- La religiosidad popular nuevamente se impuso en el tradicional “Tope de los Santos” este domingo, cuando se dio el encuentro entre San Sebastián, patrono de la ciudad de Diriamba y anfitrión de las fiestas con Santiago y San Marcos.
Lucía Vargas C.CORRESPONSAL/ [email protected]
La fe y la esperanza puesta en los tres santos: San Sebastián, Santiago y San Marcos, concentra a miles de promesantes y fervientes católicos, quienes acompañan a las imágenes a pie, en un recorrido de siete kilómetros, desde Jinotepe a Diriamba, y también otra buena cantidad de San Marcos a Jinotepe, donde estos dos pueblos topan a sus patronos para ir al famoso encuentro.
La belleza de esta tradición se presenta en la perseverancia de lo ancestral, de lo divino, el colorido de los bailes, el sonar de las marimbas y, sobre todo, la impresionante manifestación de fe de la gente que bajo el sol cumple con sus promesas de rodillas o bailando frente a las tres imágenes.
SANTOS AMIGOS
Este año en ocasión de las fiestas de San Sebastián, patrono de Diriamba, los tres amigos se reencontraron para unirse a la alegría de los diriambinos. Ante el jubiloso saludo de los tres pueblos, los santos amigos se toparon frente a la ermita del municipio de Dolores en horas de la tarde.
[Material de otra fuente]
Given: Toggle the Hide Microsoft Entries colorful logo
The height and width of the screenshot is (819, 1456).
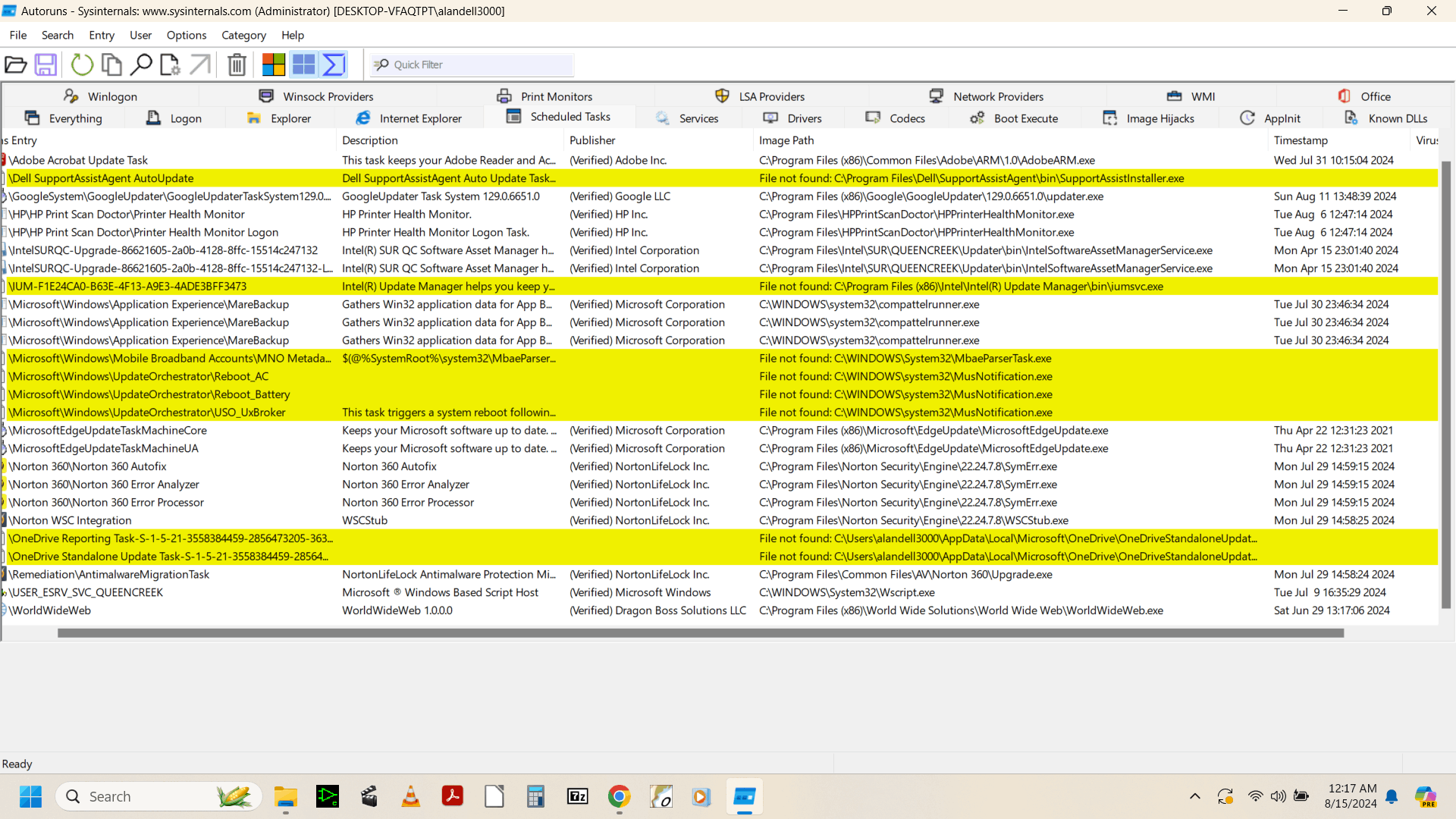Looking at the screenshot, I should pos(273,65).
Como ya es tradición este acontecimiento reunió a miles de visitantes y familias aledañas que se apostaron desde tempranas horas a la orilla de la carretera para ver pasar la procesión, mientras disfrutan de comidas típicas, al son de las marimbas.
Las imágenes entraron a Diriamba cerca de las 6 de la tarde, sobre un mar de fieles, mientas otros miles las esperaban dentro de la Basílica para dar el grito de ¡Bienvenidos!
TAMBORES DE FE
Entre lágrimas y el ondear de las banderas entraron los tres amigos: San Sebastián, Santiago y San Marcos, a la Basílica de Diriamba, encabezados por el baile del Toro Huaco, Las Inditas y el Gigante. Los tambores ancestrales y el pito que desde antaño da el toque peculiar de esta celebración diriambina, motivan la emoción de los creyentes que entre rezos y reverencias saludan a sus patronos rogándoles un favor para mejorar sus vidas.